The Power of Pick/D3 Multivalue Databases in Modern Clojure

PickDict brings authentic Pick/D3-style multivalue database functionality to Clojure applications. Store complex, related data elegantly using multivalue fields, leverage powerful computed expressions, and build sophisticated data applications with concise, maintainable code.
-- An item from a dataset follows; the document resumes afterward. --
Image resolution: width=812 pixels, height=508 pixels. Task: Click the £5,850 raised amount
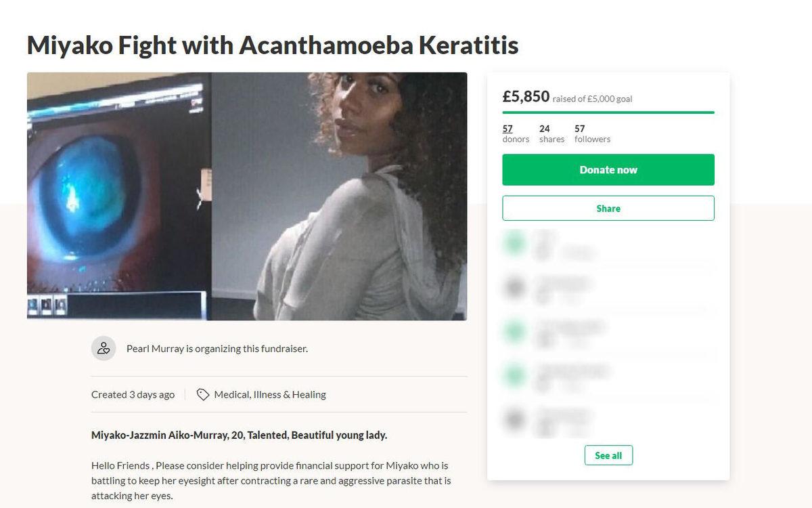526,97
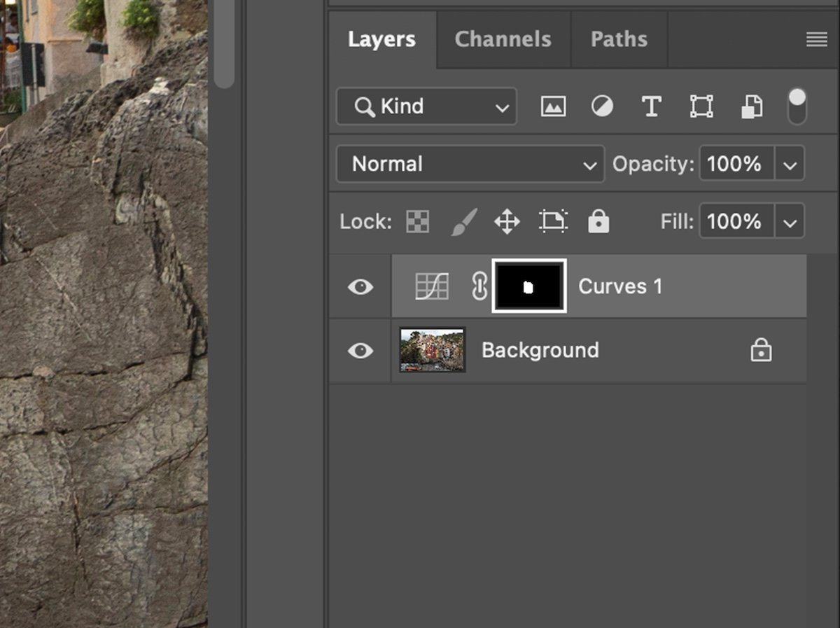Viewport: 840px width, 628px height.
Task: Click the Lock all padlock icon
Action: tap(598, 222)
"PickDict transforms how we handle complex data relationships in Clojure" - Developer Community

✨ Key Features

🔢 Multivalue Fields - Store arrays of related data in single fields
🧮 Advanced Expressions - Full Clojure expressions with automatic variable binding
📊 Dictionary System - One dictionary per table with multiple field interpretations
⚡ High Performance - Optimized SQL backend with connection pooling
🔄 Legacy Compatibility - Supports traditional MULTIPLY/SUM operations
🛡️ Type Safety - Comprehensive validation and error handling
🧪 Production Ready - Extensive test suite with 91 assertions

🚀 Quick Start

Get PickDict running in your project in under 5 minutes:

1. Add Dependency

;; project.clj
[org.clojars.hector/pickdict "0.3.0"]

2. Basic Setup

(require '[pickdict.core :as pick])

;; Configure database (SQLite for simplicity)
(def db {:dbtype "sqlite" :dbname "myapp.db"})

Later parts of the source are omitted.